SingTel wants to charge content providers. Here’s why we shouldn’t accept that

So I came across this article. The gist of it is that SingTel’s chief executive, Chua Sock Koong has once again pushed for legalisation to allow Telcos to charge major Internet content providers – like WhatsApp, Facebook and YouTube – for consumers to have faster access to their content, or consumers will face throttled speeds

She mentioned specifically

“If network owners do not upgrade their network, OTT (over-the-top) content players cannot deliver a good experience to their customers”.
i.e We need more money to build a better network, hence we want to charge these people.

So the premise is that they don’t have enough money to upgrade their network. 

So, to make this clear:

If Content providers don’t pay extra, consumers face throttled speeds. However much you pay SingTel won’t count for nuts if the Content Provider doesn’t pay SingTel for “faster access”.

What about blogs that have become HUGE? Will SingTel throttle speeds to them as well because they are “Content Providers”?  What about small companies who want to use Social Media Platforms to market their products? The cost is going to passed to them too, rendering the whole idea of going digital more unappealing.

To be fair, networks are expensive things to upgrade and maintain. But to say they have no money to upgrade their networks is like saying there are no cows in a cow farm.

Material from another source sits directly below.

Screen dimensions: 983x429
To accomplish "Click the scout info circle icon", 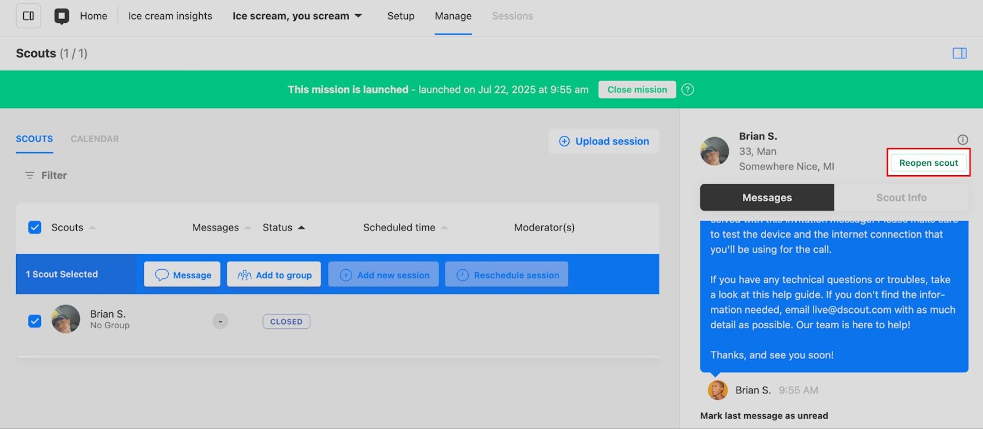I will pos(962,140).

Here is SingTel’s income statement, found on their website:

Everything is in Millions, by the way

Everything is in Millions, by the way

That’s right, boys and girls. Net Profit after tax is about, oh, $3.6 billion, with a very stable underlying net profit for both FY2013 and 2014.

Additionally, the Business Times reported in November 2014 that they had posted a $1.02 Billion net profit, and that’s just for Q2 of their Financial Year.

Yeah. You read that right. It's just ONE Quarter.

Yeah. You read that right. It’s just ONE Quarter.

It seems like SingTel’s shareholders, however, would be popping some champagne. As evidenced by this article: “The company had proposed a final dividend payout of S$0.10 per share, bringing the full year dividend to S$0.168. The pay-out translates into a pay-out ratio of 74% and is in line with management’s policy of giving out between 60% and 75% of each year’s profit as dividends”.

Now, let’s look at this statement again:

“If network owners do not upgrade their network, OTT (over-the-top) content players cannot deliver a good experience to their customers”.

I don’t think this is about being unable to upgrade networks. I’m actually beginning to think they just don’t want to until they get their pay day from Content Providers.
In fact, I’m beginning to think SingTel is trying taking us for a ride and that just ain’t right.